The experimental part of this study is focused on the evaluation of the reproductive apparatus of tortoises and development of follicles in ovaries during 1 year by ultrasonography and computed tomography.
Ultrasonography and CT scanning was carried out on 10 female 'T. Graeca' tortoises which were maintained at Tehran Eram Zoo from November 2021 to November 2022 (1 year). Ultrasonography and CT exams were performed on all animals.

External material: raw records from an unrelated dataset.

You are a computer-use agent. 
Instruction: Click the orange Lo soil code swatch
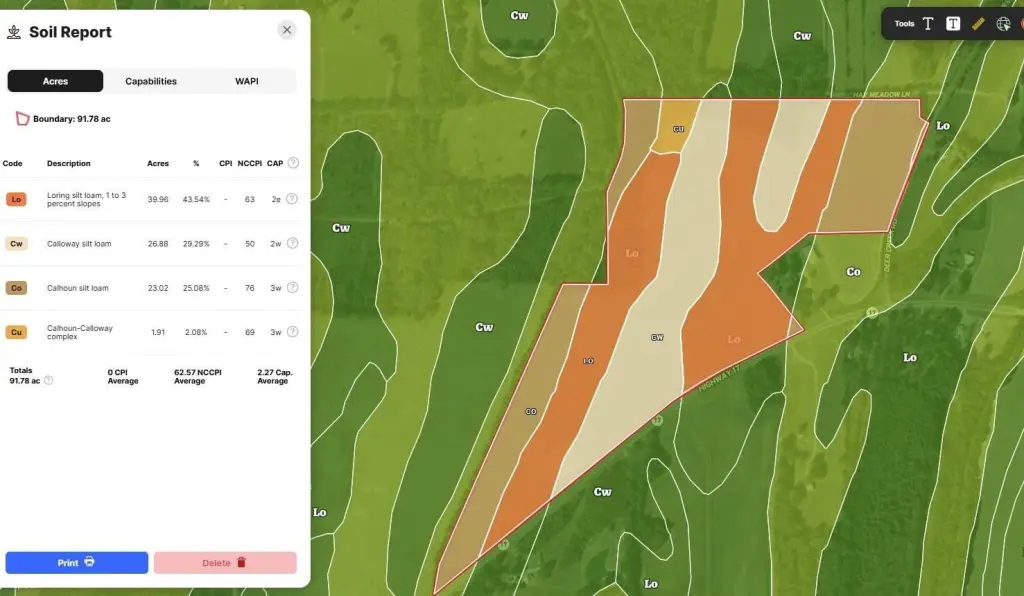coord(16,199)
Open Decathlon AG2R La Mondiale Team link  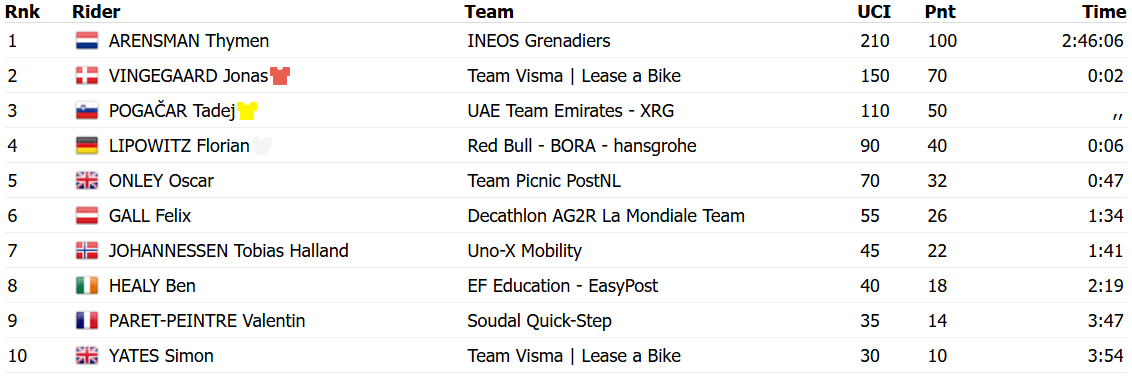point(606,216)
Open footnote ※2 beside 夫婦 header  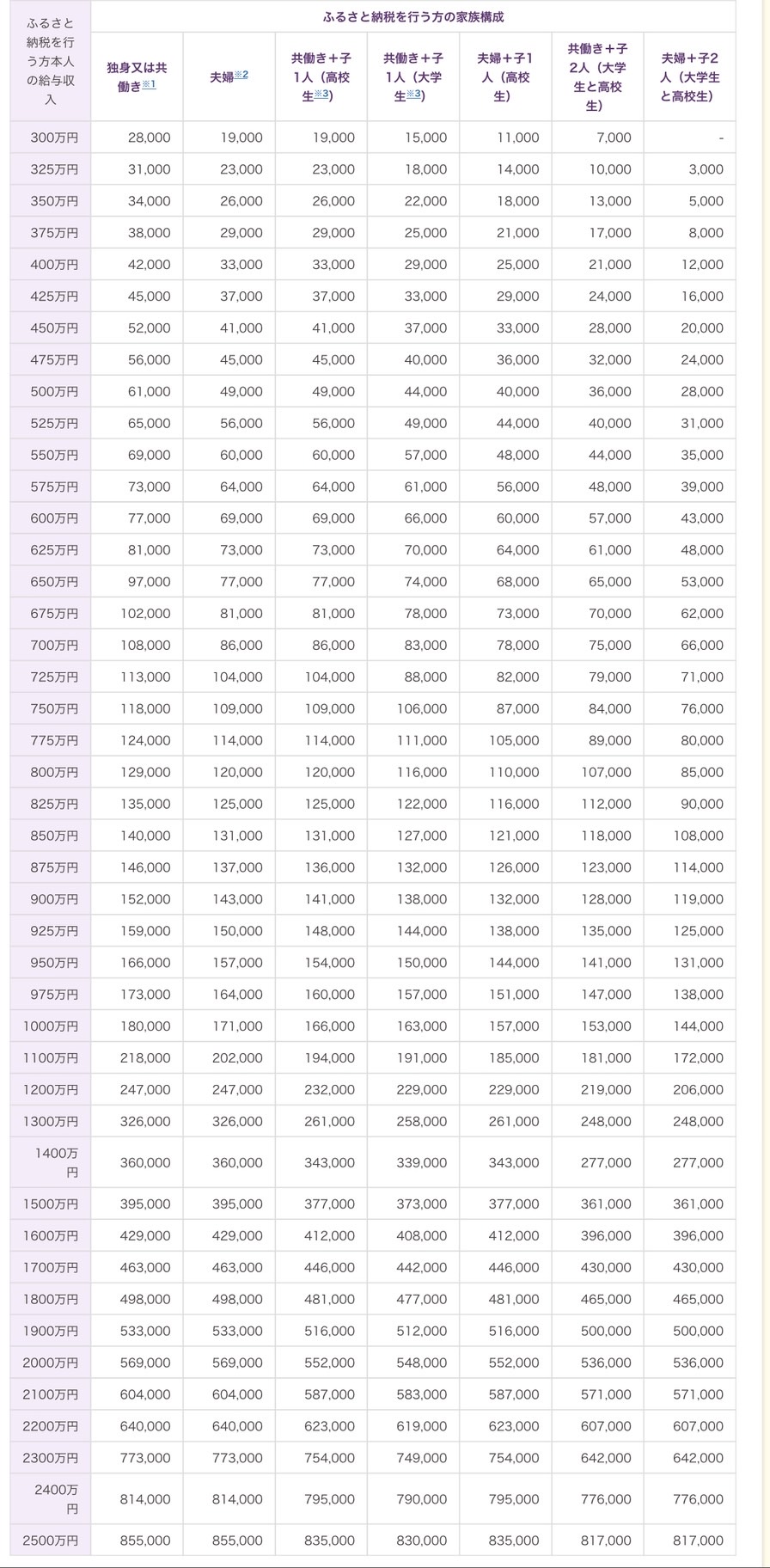pyautogui.click(x=241, y=76)
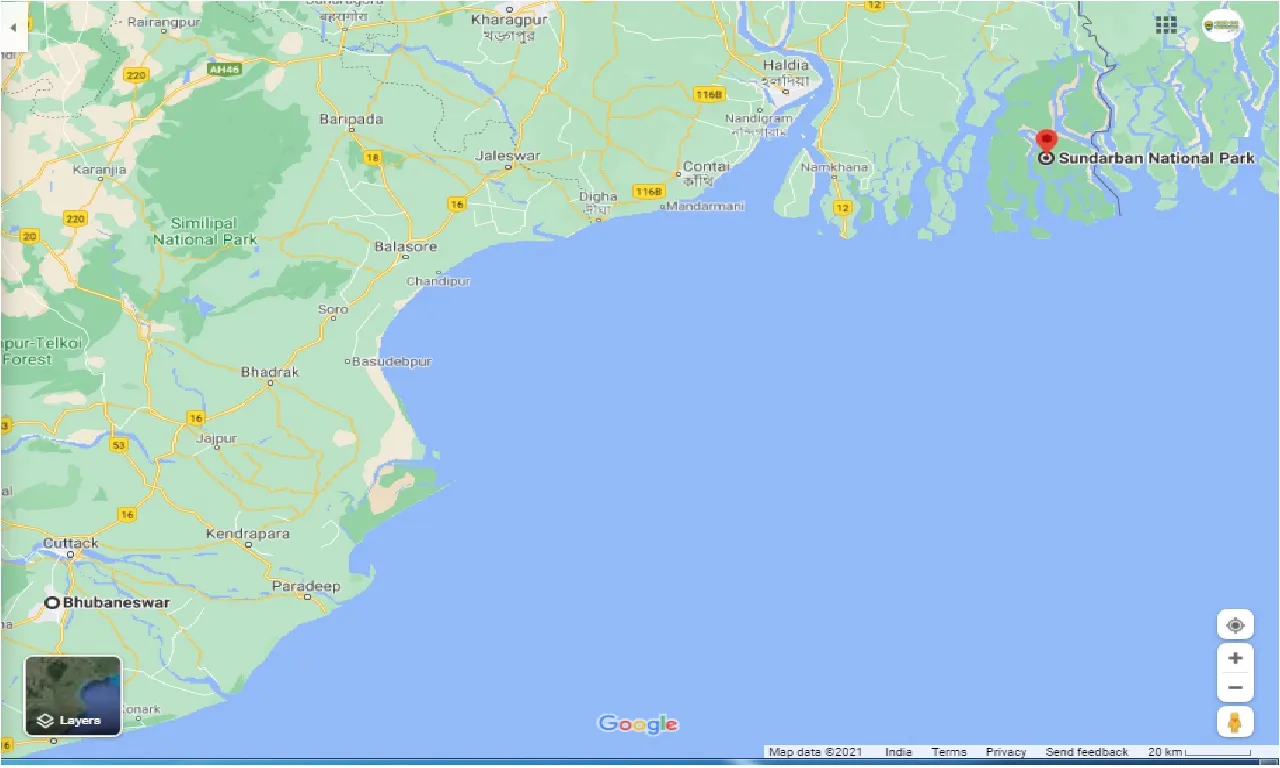This screenshot has height=768, width=1280.
Task: Click the Sundarban National Park destination target icon
Action: point(1046,158)
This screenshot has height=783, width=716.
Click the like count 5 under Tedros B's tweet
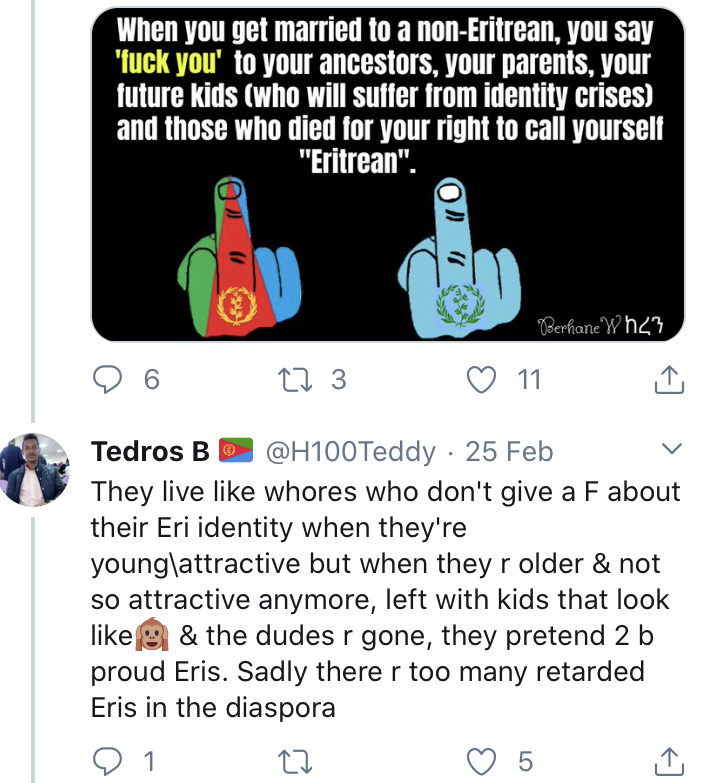(x=525, y=761)
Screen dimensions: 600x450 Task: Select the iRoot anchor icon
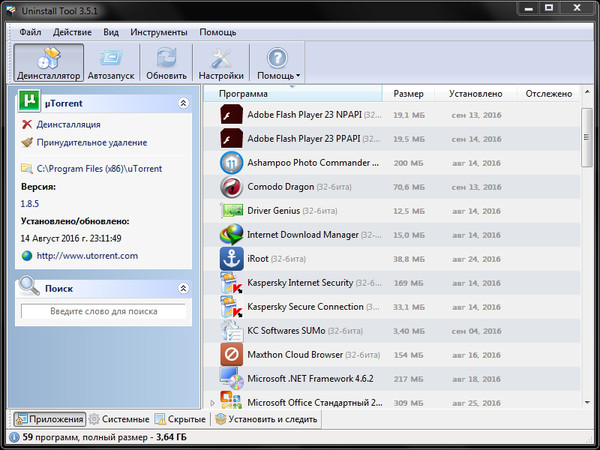point(231,258)
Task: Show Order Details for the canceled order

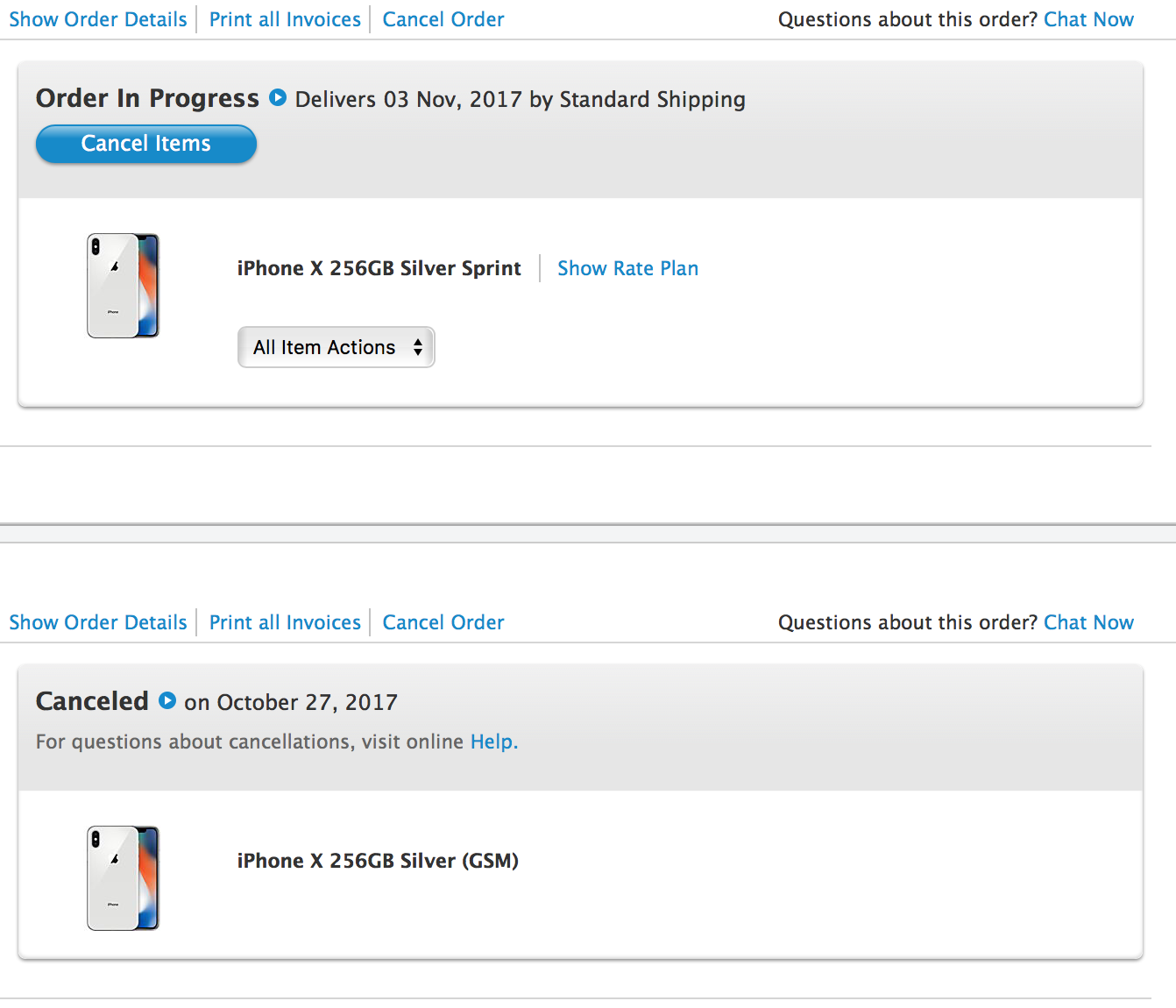Action: click(x=98, y=622)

In the first study, on 28 November 2021, the ovarian cycle was characterized by the presence of previtellogenic follicles and atretic follicles. The numbers of follicles were best demonstrated on CT examination. Ultrasonography and CT scan in the second study showed no change in type of follicles from previous study. In the third study, atretic follicles were more than previtellogenic follicles, whereas in the fourth one, the numbers of previtellogenic follicles were more than atretic follicles. In following, at 6 and 29 June 2022, the absence of atretic follicles and just presence of previtellogenic follicles were observed. On 20 July 2022, the presence of a few number of atretic follicles and more previtellogenic follicles were noticed. On 30 July 2022, the absence of atretic follicles and presence of previtellogenic follicles and, for the first time, preovulatory follicles were obvious. In four following studies the absence of atretic follicles and the presence of previtellogenic follicles were diagnosed. In the last study, the absence of atretic follicles and the presence of preovulatory and previtellogenic follicles were observed.
In current study, the reproductive cycle of female T. Graeca is evaluated during 1 year in captivity with ultrasonography and CT scan. It can be concluded that in captivity, the reproductive cycle does not result in the formation of eggs or calcareous shells and atretic follicles in the study year continued as before; so this should be highly considered in captivity breeding programmes. This study also revealed that among imaging modalities, CT scan is the best modality for detecting the shape, size, type and numbers of the follicles for further evaluation of location and shape of the follicles.